++++ Study material ++++
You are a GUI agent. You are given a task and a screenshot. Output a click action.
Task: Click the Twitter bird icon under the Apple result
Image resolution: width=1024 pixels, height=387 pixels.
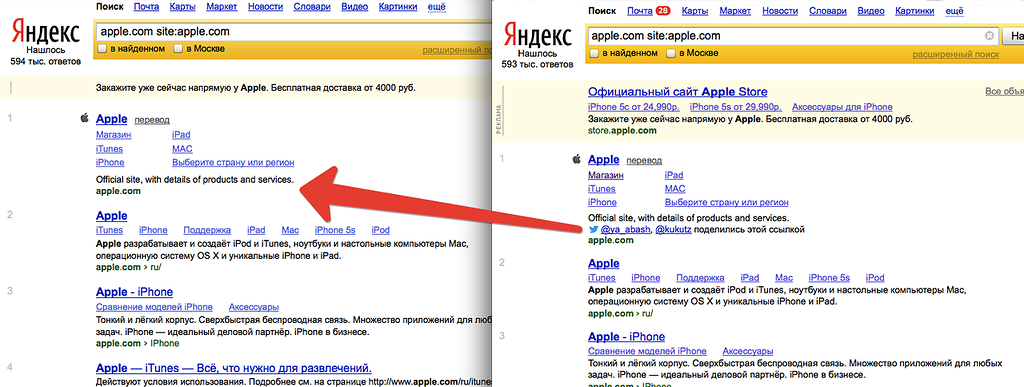click(593, 230)
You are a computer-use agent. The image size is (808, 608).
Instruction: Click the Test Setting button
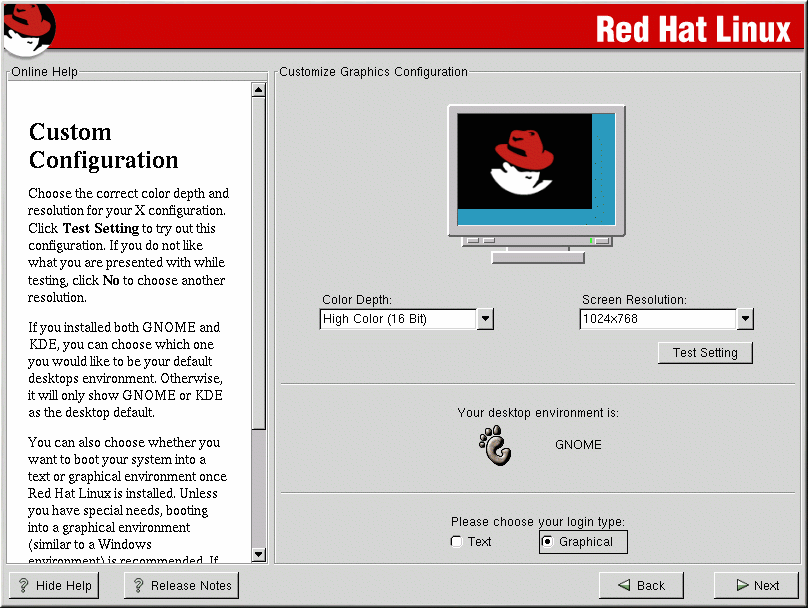tap(705, 353)
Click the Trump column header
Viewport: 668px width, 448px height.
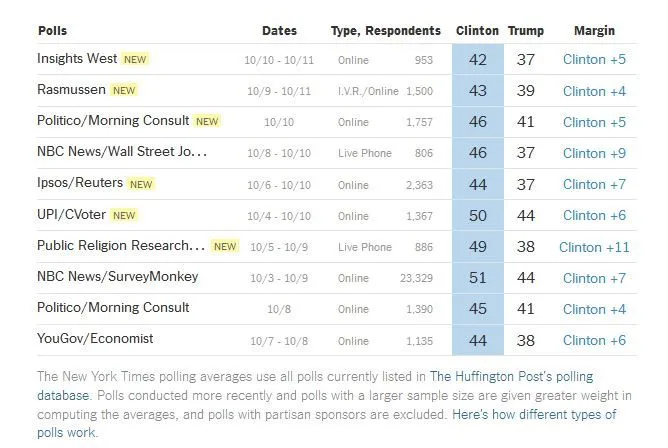[x=526, y=31]
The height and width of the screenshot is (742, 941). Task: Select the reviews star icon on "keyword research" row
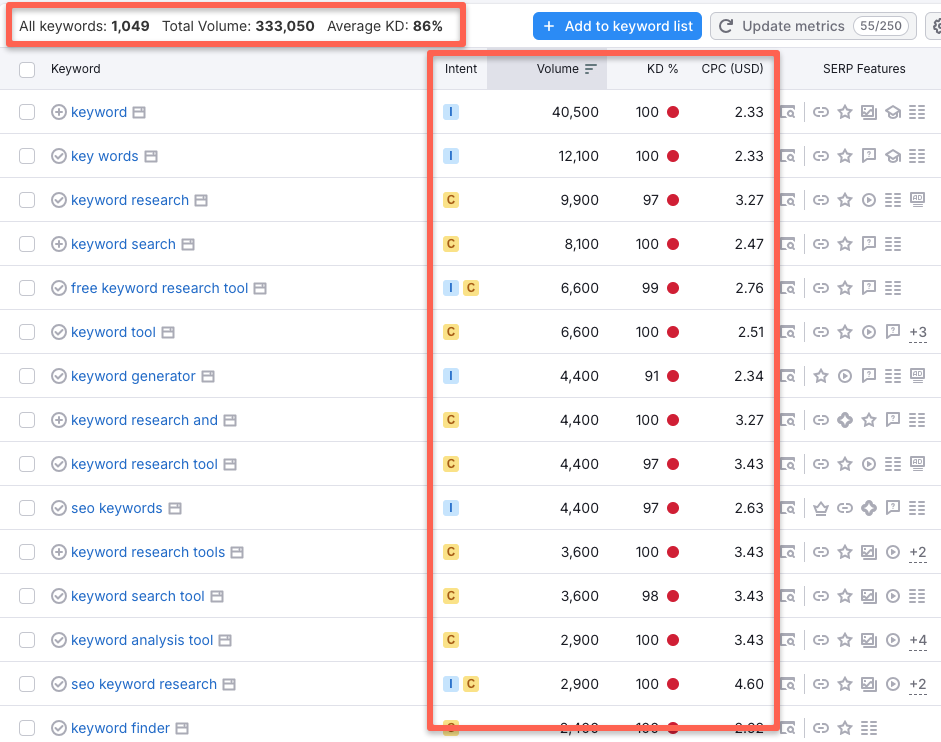[x=845, y=199]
++++
Exercise prompt: Write out each record exactly as shown, but not its pictures.

Answer section:
You are a GUI agent. You are given a task and a screenshot. Output a click action.
Task: Click the Twitter bird icon under the Apple result
Image resolution: width=1024 pixels, height=387 pixels.
click(593, 230)
You are a computer-use agent. The image size is (808, 608).
Instruction: Click the Test Setting button
tap(705, 353)
Click the Trump column header
Viewport: 668px width, 448px height.
[x=526, y=31]
The height and width of the screenshot is (742, 941). Task: Select the reviews star icon on "keyword research" row
[x=845, y=199]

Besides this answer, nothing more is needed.